I. Separation Rites (Phase 1)
“All my life I have lived and behaved very much like [the] sandpiper — just running down the edges of different countries and continents, ‘looking for something’, having spent most of my life timorously seeking for subsistence along the coastlines of the world.”
— Elizabeth Bishop; Words in Air
In early 2012, I was at a dinner with my work team in Silicon Valley. It was an unusually warm late-winter evening in shimmering downtown San Francisco as we settled around our large center table in a popular and packed Italian restaurant. We’d had a long few days at an off-site conference working through some complex issues related to a newly announced business transformation program. Amidst the clinking of dinnerware and happy chatter all around us, the much-needed glasses of wine helped ease us into lighter non-work banter. Someone — it might even have been me — started a conversation asking everyone what they would do work-wise if they had the absolute freedom of choice. That is, if money, time, talent, and skill were no object, what would they rather be doing instead?

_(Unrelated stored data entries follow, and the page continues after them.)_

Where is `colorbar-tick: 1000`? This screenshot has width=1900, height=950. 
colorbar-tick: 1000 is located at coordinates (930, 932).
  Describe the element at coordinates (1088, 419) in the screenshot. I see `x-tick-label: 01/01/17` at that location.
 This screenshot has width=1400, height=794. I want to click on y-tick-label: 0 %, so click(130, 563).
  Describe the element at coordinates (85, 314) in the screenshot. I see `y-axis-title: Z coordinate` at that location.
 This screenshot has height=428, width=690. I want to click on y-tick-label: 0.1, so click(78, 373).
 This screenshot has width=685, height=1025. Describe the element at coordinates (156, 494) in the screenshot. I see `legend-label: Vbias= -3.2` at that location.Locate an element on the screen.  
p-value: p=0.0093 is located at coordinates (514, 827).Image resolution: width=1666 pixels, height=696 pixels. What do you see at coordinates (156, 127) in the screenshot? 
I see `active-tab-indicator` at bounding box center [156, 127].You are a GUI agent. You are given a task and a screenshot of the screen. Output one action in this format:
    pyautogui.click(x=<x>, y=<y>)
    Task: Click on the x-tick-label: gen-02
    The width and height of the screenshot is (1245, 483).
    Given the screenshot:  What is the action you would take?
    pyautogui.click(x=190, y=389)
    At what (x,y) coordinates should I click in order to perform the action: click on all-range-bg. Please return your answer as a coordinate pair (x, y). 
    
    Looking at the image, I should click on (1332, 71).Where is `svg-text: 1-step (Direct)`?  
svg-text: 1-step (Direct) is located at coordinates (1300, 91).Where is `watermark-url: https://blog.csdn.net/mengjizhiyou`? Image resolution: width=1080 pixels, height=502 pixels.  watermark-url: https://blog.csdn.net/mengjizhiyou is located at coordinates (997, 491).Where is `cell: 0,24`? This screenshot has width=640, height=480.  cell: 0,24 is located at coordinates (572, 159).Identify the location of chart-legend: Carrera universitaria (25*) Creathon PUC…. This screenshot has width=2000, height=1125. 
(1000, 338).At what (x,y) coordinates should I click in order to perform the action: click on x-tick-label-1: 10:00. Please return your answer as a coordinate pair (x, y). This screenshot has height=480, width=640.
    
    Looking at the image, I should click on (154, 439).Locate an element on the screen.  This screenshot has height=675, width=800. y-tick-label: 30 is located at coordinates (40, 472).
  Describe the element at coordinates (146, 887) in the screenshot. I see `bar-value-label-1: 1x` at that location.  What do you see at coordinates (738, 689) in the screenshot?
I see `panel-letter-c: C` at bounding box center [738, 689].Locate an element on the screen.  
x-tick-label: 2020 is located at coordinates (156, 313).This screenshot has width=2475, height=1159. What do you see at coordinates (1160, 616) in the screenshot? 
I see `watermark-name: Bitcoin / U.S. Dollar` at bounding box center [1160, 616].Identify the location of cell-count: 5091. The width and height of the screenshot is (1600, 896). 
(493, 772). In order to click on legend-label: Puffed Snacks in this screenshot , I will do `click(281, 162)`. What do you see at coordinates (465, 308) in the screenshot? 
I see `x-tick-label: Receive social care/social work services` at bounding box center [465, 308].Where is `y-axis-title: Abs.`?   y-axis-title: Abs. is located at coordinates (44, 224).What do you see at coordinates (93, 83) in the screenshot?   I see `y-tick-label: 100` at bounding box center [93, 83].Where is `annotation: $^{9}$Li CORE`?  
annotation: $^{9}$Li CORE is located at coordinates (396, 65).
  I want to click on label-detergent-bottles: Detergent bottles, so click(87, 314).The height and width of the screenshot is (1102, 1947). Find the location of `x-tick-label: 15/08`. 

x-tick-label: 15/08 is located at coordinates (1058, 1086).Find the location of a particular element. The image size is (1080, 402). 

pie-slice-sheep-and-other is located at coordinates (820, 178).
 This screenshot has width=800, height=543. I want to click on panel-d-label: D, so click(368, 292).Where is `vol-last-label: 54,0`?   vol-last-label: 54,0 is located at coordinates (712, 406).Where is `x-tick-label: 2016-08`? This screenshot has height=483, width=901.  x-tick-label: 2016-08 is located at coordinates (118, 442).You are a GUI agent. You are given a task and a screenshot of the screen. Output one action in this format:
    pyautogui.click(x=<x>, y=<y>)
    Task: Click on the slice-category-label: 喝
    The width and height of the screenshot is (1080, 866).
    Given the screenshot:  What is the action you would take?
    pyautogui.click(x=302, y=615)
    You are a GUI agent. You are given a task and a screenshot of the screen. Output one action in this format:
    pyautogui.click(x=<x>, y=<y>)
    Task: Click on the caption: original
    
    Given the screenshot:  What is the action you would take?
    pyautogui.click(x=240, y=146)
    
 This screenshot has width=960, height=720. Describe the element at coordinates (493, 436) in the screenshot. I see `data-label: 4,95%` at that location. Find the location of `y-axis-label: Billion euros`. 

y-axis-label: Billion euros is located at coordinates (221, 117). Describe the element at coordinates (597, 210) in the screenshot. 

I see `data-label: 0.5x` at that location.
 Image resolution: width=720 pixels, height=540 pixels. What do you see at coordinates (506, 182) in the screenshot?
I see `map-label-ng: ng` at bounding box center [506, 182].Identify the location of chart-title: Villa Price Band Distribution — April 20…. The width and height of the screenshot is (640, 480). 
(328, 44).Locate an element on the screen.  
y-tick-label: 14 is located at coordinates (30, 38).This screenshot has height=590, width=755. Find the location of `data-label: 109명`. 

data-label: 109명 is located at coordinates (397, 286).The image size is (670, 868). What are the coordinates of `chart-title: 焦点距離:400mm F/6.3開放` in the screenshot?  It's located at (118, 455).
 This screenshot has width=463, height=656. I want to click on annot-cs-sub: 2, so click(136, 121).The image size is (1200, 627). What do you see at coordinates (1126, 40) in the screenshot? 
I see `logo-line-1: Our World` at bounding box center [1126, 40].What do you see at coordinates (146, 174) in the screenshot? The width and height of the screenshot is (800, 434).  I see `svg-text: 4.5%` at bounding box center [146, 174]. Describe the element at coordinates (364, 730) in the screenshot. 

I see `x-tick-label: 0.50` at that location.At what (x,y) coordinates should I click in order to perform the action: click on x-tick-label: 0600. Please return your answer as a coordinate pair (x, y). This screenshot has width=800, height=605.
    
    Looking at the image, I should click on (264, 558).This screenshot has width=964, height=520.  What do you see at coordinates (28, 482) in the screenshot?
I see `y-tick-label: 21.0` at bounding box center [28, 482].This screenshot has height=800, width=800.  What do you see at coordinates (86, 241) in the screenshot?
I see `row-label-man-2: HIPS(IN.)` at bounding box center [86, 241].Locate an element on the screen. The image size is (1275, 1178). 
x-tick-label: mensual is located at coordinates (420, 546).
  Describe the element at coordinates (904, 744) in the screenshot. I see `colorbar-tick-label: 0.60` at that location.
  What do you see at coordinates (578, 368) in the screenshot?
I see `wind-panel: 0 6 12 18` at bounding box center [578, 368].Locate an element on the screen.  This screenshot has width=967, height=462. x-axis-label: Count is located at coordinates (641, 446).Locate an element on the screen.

Slowly, shyly, each one of these people, with whom I worked daily, opened up about their deeper joys: gourmet cooking; ice-cream making; theatrical singing/performing; organic farming; fashion blogging, etc. The animated faces, wistful voices, resigned smiles, and gentle shrugs — their entire range of honest emotions will stay with me forever. It was one of those sudden time-stood-still moments and, within it, we had stumbled unexpectedly onto a crucial personal connection: the universal human desire for deeper meaning and purpose in our lives.